# decaling



## jark (Jan 4, 2015)

If I'm going to repaint a piece, should the old decals be remove. If so, how do I do that? Your help is appreciated. Any additional recommendations are welcome.


----------



## Mr. SP (Jan 7, 2015)

*Decals*

If you are going to completely repaint a model strip the old paint and decals. There are some paint removing products available . Scalecoat makes a stripping product. 
Test first but cheap automotive brake fluid will take paint off. Remove all clear lenses and "Glass" before soaking the model. A stiff bristle toothbrush works to remove paint. As mentioned test the brake fluid inside the model to be sure the brake fluid won't attac the plastic


----------



## DonR (Oct 18, 2012)

The brake fluid does a good job and takes off
the decals too. Leave it soak overnight. You may
need to do a second soak if it all doesn't come off
smoothly. You'll likely need a fine point tool to
get old paint out of some fine details.

When brushing off the old paint be mindful of any
glued in details such as horns, stacks, bells,
and such. 

Don


----------



## jark (Jan 4, 2015)

*Decals*

Thanks, I'll move forward


----------



## traction fan (Oct 5, 2014)

*Removing paint*

The absolute, most effective,:appl: method for removing paint from models is with alcohol in an ultrasonic cleaner.
Most of the original factory paint jobs on our models are alcohol based paint. The ultrasonic cleaner doesn't have to be anything big or expensive. Harbor freight has a small one that will hold most N-scale items and a larger one that should hold smaller H.O.
The cleaner I use was made to clean dentures. Unfortunately, it is no longer made. Using 70%-99% alcohol, I have stripped loco shells down to bare plastic in a few minutes. Unlike brake fluid, you can't over do it, and ruin small details. Shells come out perfect.

Traction fan


----------



## kevinh (Jan 26, 2015)

A note of caution: most ultrasonic cleaning baths are *not* designed or rated to be used with flammable solvents (including isopropyl alcohol). Flammable vapours can collect above the bath, in the case of the instrument, in a confined space around it, or in a poorly-ventilated workshop--where they can present a significant and surprising fire and explosion hazard. In operation, the liquid in the bath tends to warm over time, increasing the rate of evaporation and vapour formation.

——————

- _WHAT THIS EXERCISE ASKS_:
1 – List every place where the paint-stripping thread warns that flammable vapors can collect around an ultrasonic cleaner.
2 – According to the paint-stripping thread, why should brake fluid be tested on the inside of the model before the model is soaked?

——————

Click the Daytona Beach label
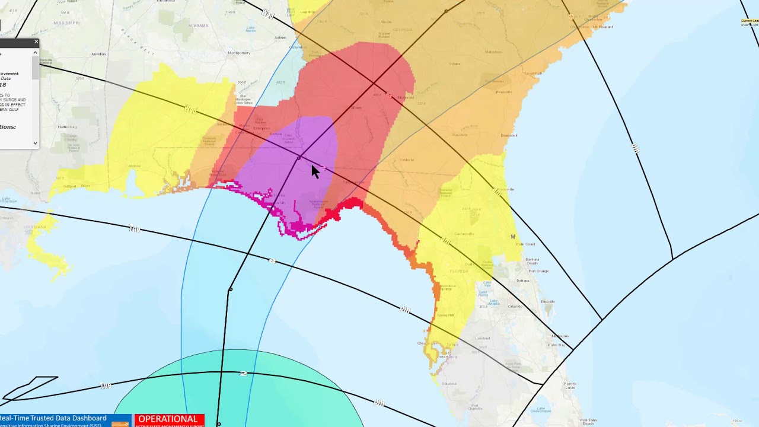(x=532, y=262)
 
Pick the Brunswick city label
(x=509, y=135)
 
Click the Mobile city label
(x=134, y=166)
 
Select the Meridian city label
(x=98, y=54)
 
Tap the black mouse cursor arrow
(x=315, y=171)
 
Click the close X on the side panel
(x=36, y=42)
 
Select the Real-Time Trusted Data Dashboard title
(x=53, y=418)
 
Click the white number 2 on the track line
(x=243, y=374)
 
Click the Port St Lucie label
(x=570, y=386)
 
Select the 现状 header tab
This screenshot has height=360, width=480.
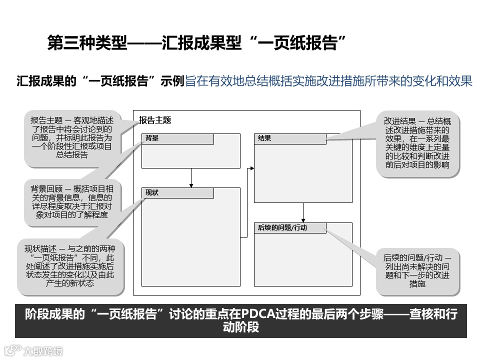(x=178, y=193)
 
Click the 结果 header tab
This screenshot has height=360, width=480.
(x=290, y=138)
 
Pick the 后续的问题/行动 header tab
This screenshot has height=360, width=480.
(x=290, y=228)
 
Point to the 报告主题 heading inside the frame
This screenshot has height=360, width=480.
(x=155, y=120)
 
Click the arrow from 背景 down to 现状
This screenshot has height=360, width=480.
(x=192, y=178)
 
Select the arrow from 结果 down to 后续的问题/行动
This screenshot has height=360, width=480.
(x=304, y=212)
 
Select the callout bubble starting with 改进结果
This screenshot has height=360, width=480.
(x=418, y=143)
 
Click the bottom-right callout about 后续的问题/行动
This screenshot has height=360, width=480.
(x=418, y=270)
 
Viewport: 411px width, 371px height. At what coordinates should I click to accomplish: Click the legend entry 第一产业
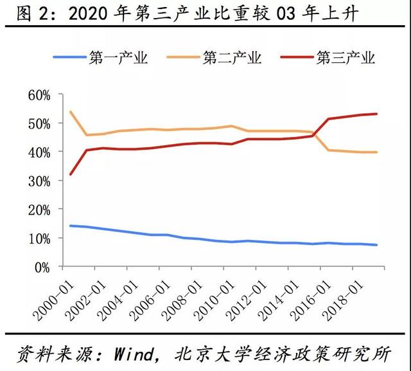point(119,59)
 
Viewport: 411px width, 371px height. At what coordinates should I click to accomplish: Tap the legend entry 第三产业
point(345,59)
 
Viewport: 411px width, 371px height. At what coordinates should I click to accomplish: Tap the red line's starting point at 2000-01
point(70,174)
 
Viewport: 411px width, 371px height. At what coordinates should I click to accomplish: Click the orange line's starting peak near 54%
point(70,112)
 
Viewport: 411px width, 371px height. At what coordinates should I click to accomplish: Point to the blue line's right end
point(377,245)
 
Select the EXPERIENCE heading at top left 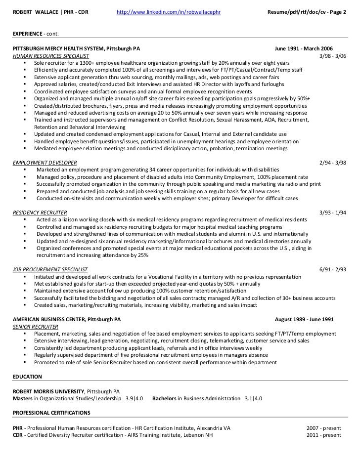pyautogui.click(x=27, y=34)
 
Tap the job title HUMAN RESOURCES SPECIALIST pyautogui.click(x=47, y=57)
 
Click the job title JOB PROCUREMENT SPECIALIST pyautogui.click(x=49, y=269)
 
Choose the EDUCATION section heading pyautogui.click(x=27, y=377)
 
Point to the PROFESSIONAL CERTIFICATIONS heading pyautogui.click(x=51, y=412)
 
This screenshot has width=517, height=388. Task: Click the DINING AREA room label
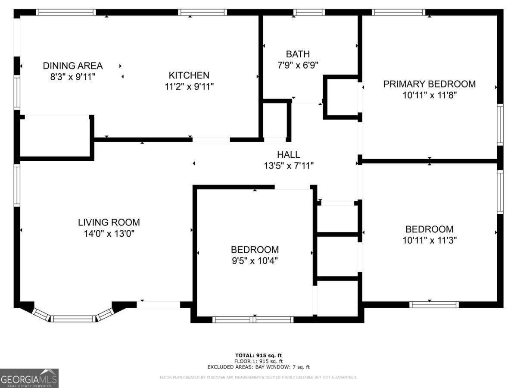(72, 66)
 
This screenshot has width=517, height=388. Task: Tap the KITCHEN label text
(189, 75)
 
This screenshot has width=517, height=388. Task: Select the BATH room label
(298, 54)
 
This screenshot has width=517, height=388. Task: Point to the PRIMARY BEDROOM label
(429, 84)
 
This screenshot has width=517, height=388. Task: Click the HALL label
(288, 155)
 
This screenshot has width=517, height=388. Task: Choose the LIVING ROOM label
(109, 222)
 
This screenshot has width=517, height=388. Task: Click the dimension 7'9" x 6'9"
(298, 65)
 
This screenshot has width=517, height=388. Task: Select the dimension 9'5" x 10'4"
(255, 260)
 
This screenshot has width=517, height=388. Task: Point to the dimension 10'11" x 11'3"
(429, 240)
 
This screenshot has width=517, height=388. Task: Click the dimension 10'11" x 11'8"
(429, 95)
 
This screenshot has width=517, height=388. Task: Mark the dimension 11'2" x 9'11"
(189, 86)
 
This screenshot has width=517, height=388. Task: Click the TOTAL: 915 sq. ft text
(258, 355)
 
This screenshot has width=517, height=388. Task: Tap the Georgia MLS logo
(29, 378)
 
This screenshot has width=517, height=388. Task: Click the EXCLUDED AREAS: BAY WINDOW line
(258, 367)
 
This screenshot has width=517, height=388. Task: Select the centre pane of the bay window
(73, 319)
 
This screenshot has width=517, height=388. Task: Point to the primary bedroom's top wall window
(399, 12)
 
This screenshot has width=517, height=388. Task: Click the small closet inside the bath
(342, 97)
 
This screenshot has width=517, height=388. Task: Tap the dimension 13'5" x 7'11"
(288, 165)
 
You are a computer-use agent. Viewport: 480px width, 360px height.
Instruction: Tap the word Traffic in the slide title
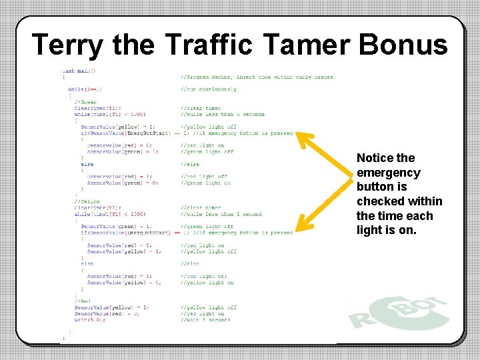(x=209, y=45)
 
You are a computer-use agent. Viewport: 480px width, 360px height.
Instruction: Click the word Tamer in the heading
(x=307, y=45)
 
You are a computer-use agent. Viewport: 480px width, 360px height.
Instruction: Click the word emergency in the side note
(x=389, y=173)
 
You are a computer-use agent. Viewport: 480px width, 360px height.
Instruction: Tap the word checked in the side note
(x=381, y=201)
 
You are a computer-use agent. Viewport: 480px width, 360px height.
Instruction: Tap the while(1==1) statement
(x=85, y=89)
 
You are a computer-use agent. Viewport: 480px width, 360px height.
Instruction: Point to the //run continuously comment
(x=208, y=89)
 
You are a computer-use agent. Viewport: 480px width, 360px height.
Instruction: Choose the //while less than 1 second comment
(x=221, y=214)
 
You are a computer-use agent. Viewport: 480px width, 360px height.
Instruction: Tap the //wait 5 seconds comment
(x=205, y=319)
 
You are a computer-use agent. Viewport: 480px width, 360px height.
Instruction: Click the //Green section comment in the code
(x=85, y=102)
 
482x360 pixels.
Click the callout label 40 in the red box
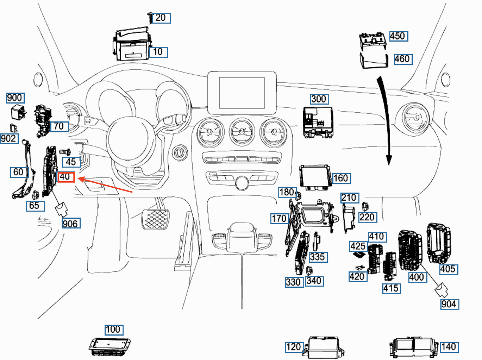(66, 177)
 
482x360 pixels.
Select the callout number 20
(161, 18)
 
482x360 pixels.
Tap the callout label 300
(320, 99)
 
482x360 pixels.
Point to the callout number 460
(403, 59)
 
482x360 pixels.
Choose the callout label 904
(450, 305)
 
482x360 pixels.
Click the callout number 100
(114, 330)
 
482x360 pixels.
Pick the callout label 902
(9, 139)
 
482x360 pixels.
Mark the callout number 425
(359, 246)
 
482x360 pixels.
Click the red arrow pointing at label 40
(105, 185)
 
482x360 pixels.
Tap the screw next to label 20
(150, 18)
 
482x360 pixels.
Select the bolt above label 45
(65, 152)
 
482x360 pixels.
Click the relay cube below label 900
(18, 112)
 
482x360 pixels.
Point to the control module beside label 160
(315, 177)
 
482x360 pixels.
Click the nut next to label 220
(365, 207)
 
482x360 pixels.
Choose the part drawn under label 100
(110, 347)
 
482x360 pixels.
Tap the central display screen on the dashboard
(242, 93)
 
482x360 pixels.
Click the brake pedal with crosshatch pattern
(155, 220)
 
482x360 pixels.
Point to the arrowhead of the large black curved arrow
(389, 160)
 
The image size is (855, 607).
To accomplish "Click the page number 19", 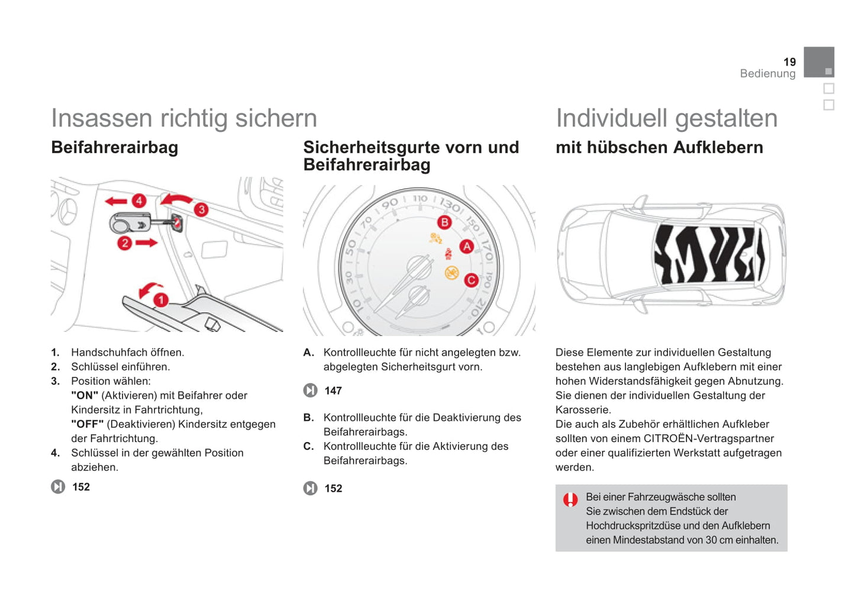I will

——————

- _CORRECT ANSWERS_:
1 – Above the bath, in the case of the instrument, in a confined space around it, and in a poorly ventilated workshop.

2 – The test shows whether the brake fluid will attack the model's plastic.